A month or two ago, I had not heard of David Bergelson. No, I had, because I had read about him as a victim of Stalin's final attempt to destroy Soviet Yiddish culture. But as a writer, his name meant nothing to me.
It was while reading around in Joachim Neugroschel's anthology of Yiddish fiction, No Star Too Beautiful that Bergelson's stories caught my attention - Bergelson stood out. So I started looking around, and one book followed another. He wasn't the only one, although most of the writers I liked best were predictable - I. B. Singer and so on.
A writer who I don't exactly like but who definitely stood out - who is in his own category - is Der Nister, The Hidden One. The Neugroschel book includes the story "Beheaded" (1920), which I will try to summarize:
Adam taps his head. It opens, and his Comedian emerges. Another Comedian comes along, with Adam's double. Adam drives them all away - he has to wait for the Master. The Master arrives, and leads Adam and his disciples to the giant ladder with rungs made of heads and skulls. Everyone has his head chopped off, so it can be added to the ladder. The headless Master then tells the story of the living bridge, which served faithfully but succumbed to despair in its old age. An angel came to the bridge, and told it the story of the Universal Bridge, and how it was tempted by Satan, and how later bridges suffer for the weakness of the Universal Bridge. The End.
I don't have the story handy, and have probably made some mistakes. It's hard to remember how it goes, because it makes no sense. I mean, it's completely crazy. It's not an allegory, with an X=Y correspondence, but rather an attempt to create a new and original symbolic structure. Der Nister's visions have links to the Kabbalah and Hasidic mysticism, but they're not derivative. What, then, is a reader supposed to do with something so strange and private?

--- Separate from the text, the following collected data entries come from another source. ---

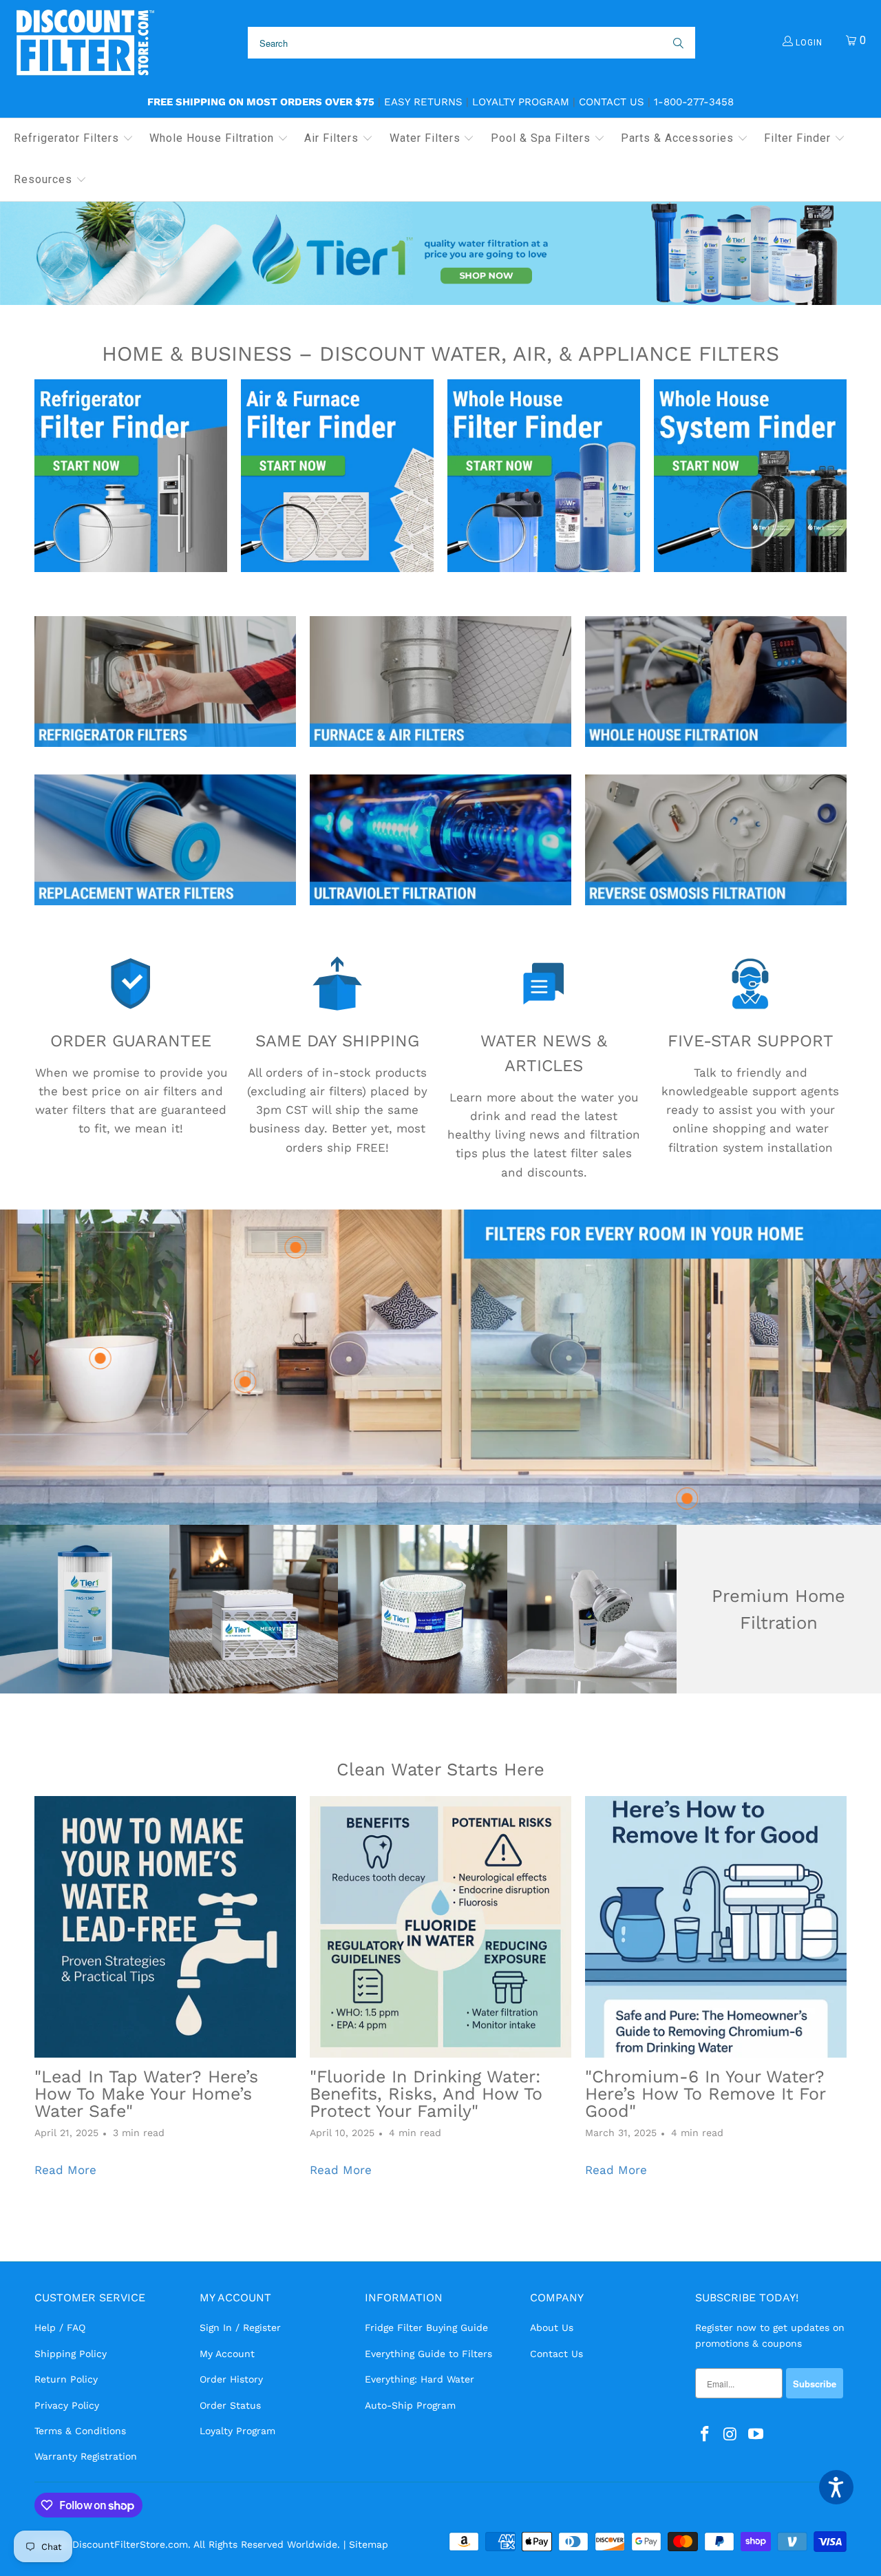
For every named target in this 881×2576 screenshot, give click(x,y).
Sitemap (368, 2544)
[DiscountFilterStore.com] (84, 43)
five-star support (751, 1041)
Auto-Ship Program (410, 2405)
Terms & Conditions (80, 2430)
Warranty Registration (85, 2456)
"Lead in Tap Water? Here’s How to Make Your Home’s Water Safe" (146, 2094)
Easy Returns (423, 102)
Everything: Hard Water (419, 2379)
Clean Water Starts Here (440, 1769)
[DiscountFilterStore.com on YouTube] (755, 2435)
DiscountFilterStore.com (130, 2544)
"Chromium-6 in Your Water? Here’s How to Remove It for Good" (705, 2094)
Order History (231, 2379)
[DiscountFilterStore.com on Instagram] (731, 2435)
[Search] (677, 43)
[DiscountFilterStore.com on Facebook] (705, 2435)
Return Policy (66, 2379)
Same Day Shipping (337, 1041)
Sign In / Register (240, 2327)
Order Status (230, 2405)
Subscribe (814, 2383)
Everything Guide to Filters (428, 2353)
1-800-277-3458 (694, 102)
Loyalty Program (520, 102)
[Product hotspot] (687, 1498)
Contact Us (611, 102)
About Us (551, 2327)
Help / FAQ (59, 2327)
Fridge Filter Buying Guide (426, 2327)
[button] (73, 139)
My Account (227, 2353)
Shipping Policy (70, 2353)
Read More (65, 2170)
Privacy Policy (66, 2405)
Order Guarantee (130, 1041)
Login (807, 42)
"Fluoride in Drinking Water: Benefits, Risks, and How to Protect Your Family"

I've read only one other story by Der Nister, "Under a Fence: A Revue" (1929), from the Ashes Out of Hope collection. It's one of the saddest things I've ever read, Der Nister's farewell to his art. Like David Bergelson, Der Nister willingly returned to the Soviet Union to be a writer, to serve the state. That he thought his esoteric work would be welcome seems so naïve, but this was just before Socialist Realism became doctrine.
In "Under a Fence" - well, I won't try to summarize it, quite. There is a scholar who is in love with a circus rider. In a dream-like sequence, the "dustman" appears to the scholar, and drags him and his straw-daughter around town and to the circus, where the scholar becomes a performer himself, staging mock trials of his pupils and former teacher:
"'And,' the dustman said, 'the clowns would have plenty of opportunity for humor and ridicule. The theme was current, and the people would love it. They hate scholars, ridicule of scholars would give them pleasure, it was sure to be a success.'"
In the end, though, the scholar himself is on trial, and the dream-world is replaced by the real-world, I guess, the scholar broken, his life emptied of meaning.
This was published in a Soviet Yiddish periodical! The amazing thing is that Der Nister survived until 1950 (he died in a prison hospital). Der Nister apparently abandoned his symbolist work after this story, and turned to approved forms of realism. I've read good things about his later novel, The Family Mashber, which does not sound especially realistic. Maybe he pulled one over on the Soviets. Or maybe he really did work his way to a new artistic voice.
I'm not going to pursue the issue, though, not now. I have read all but two of the Yiddish books that I had originally planned to read way back in January, yet somehow my list of interesting Yiddish books is just as long as ever. So I have to start drawing some lines, retreating back to the 19th century a bit. So this may be it for Der Nister, and who else - the Singers, I. I. Trunk, Itzik Manger, and many others. If anyone wants to do a Yiddish Modernism project, I beg you, let me know. I'm avidly interested, even if, as with Der Nister, I barely understand it.